| Article |
It mirrors the covenant of Ibraheem with Ishaak.

Allah incarnates to demonstrate to us the great love He has for us.
This is what all the messainic verses talk about.

When I was muslim, I was so comfortable, thinking, I know all I need to know. These Christians have made up such complicated theology. I was confident in my beliefs.

I began to talk to a priest, as freinds. It took me an entire year of arguing and discussing, in searched the internet to support my beliefs, but in the end I had to admit that the Truth is in the Bible.

I used to read the Bible in that year, I was never able to believe it.
But now I began to realise that Christians were not making up what they believed, they were actually telling the Truth.

It started making perfect sense, and weirdly islam stopped making sense.
I stopped going to jummah, and then I came to the conclusion that the only way forward was to convert.

I was ashamed, and I could not tell anyone.
I would hide and go to church.

But then I told my fiancé, she was horrified at first, but she did not break the engagement, alhamdulillah.
She has now began to see the Truth too, I pray hard that she accept Christ in her life, and I would ask all my Christian brothers to say a little prayer that Christ enter her heart as He has entered ours, and turn her to Him.

Now i would like to give dawah to muslims, but i get scared, since it would expose me, yet at the same time I realise that I must, if one tastes the sweetest Truth, one needs to spread the good news.

| Data block |
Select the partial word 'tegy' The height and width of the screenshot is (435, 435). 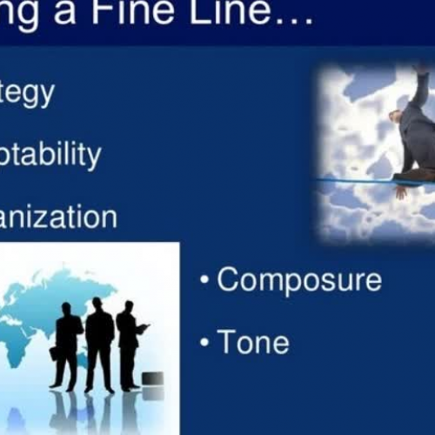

| Work to do |
1 > In the conversion account, how long did the writer spend arguing and discussing with the priest?
2 > Resume the conversion account from the point where it stops.
The listing comes from a separate source and has no connection to the conversion account.

| Outputs by task |
1 > An entire year.

2 >
This is what this thread is about, to create teach people the questions a muslim will ask, and how to deal with them from an islamic perspective.

Wa’salam
i cant imagine what would lead someone to leave Islam for anything else. subhanAllah, He guides who He wills and He allows who He wills to go astray.

May God guide you
 
Why do Muslims have such a difficult time understanding what is meant by Son of God when refering to Jesus? They always go back to “God has no need of a Son”, but I don’t understand that statement at all.

What exactly do Muslims think Christians mean when they say Son of God? Reading the Quran it seems obvious that Mohammed did not have the faintest understanding of Christian theology, as it was very well developed by the time he was around, and nothing he says actually applies to Christian beliefs of any time period.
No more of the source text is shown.